Portable dev environments

In my journey to uncruft my system, I started looking at even uncrufting my user's footprint as well. I found myself bringing in a ton of things for misc dev work. One project I may use Nim, another Python, another I need Zola for this blog, and it started adding up. I knew there had to be a better way. In comes nix-direnv. If you have done development, you may already be familiar with direnv which is great for keeping your system clean in general. I won't repeat everything when there are good links to things, but direnv is built to keep your env vars that are project specific out of your local system, and nix-direnv extends that now to packages! Instead of rambling, I'll show you a simple demo that I actually use on this blog.
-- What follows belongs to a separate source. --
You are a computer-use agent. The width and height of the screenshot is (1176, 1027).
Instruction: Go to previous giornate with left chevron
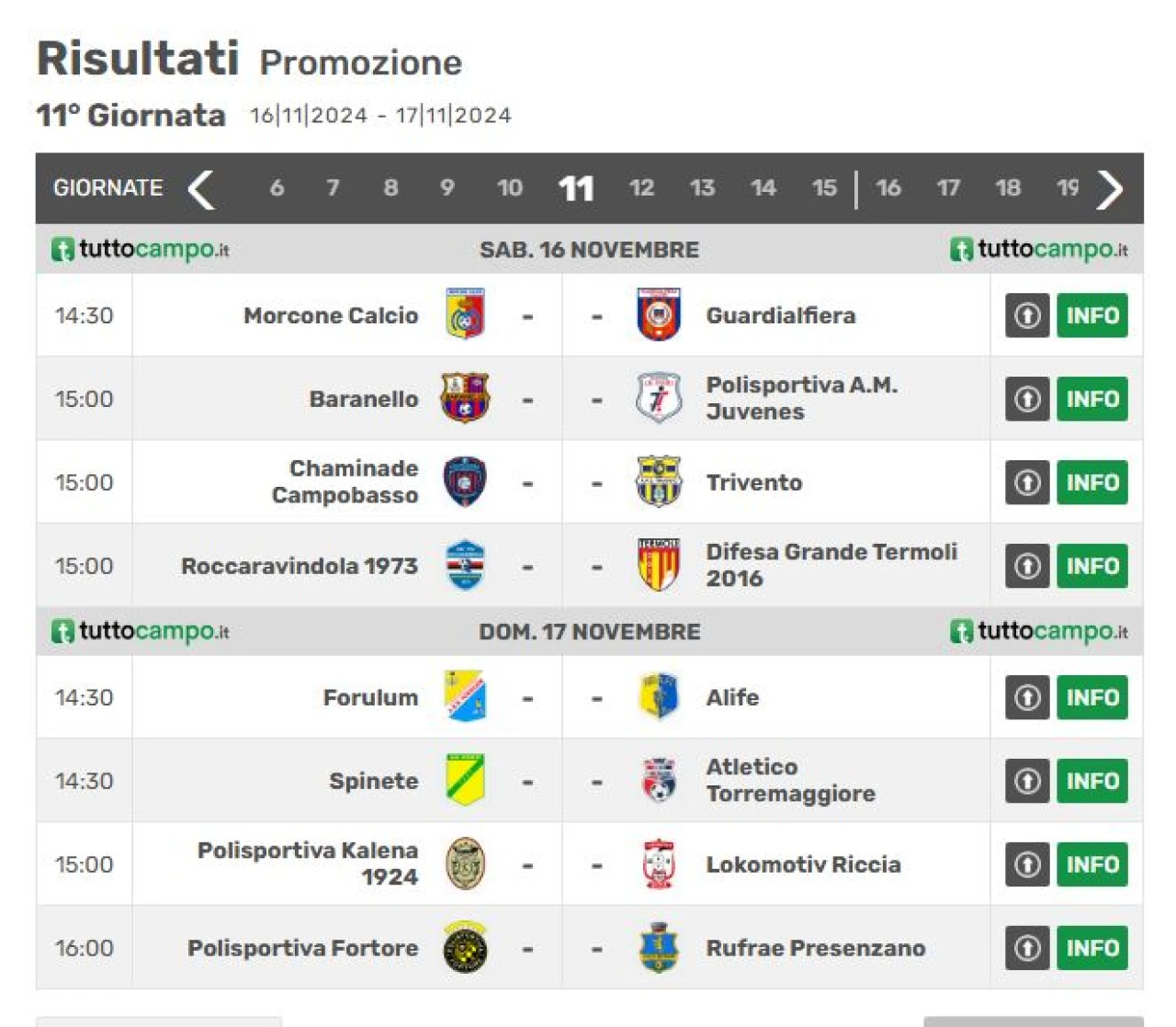[201, 189]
You'll need two files for each project.

.envrc

use nix

shell.nix

    { pkgs ? import <nixpkgs> {}}:

    pkgs.mkShell {
      nativeBuildInputs = with pkgs; [
        gnumake
        zola
      ];
    }

You'll obviously want to install direnv and nix-direnv in whatever way you would normally. I simply included them in my home-manager file. Deperinding on how you have your shell installed, you may need to add a hook for your shell to automatically load the environment when you change into the directory. Since I don't allow nix to manage my ZSH configuration, I simply added it to my .zshrc, though it may be more readable to most people with the shown example.

# .zshrc
eval "$(direnv hook zsh)"

If you have a different shell, follow the docs for your specific shell. That should be it in terms of global setup. .envrc files won't be loaded by default for security, so you can run direnv allow . in the directory once and it will be allowed to load from that point on when you cd into the directory, and unload when you leave.

After thoughts

Not only does this allow you to keep your system cleaner by keeping env vars and packages out of the system and user's packages, it allows you to keep that portable for anyone that has a nix system with direnv and nix-direnv so there's no need to guess what packages are missing for nix as they can auto populate. If you want to adventure further into it, you can even do things like fetching remote envs, version locking to keep all users on the same dev environment, and much more, but that's outside of the scope of this. This is just meant to give you something to start with, or it may already do everything you could possibly need. Hope that helps someone understand what it does so you don't have to dig up everything like I had to.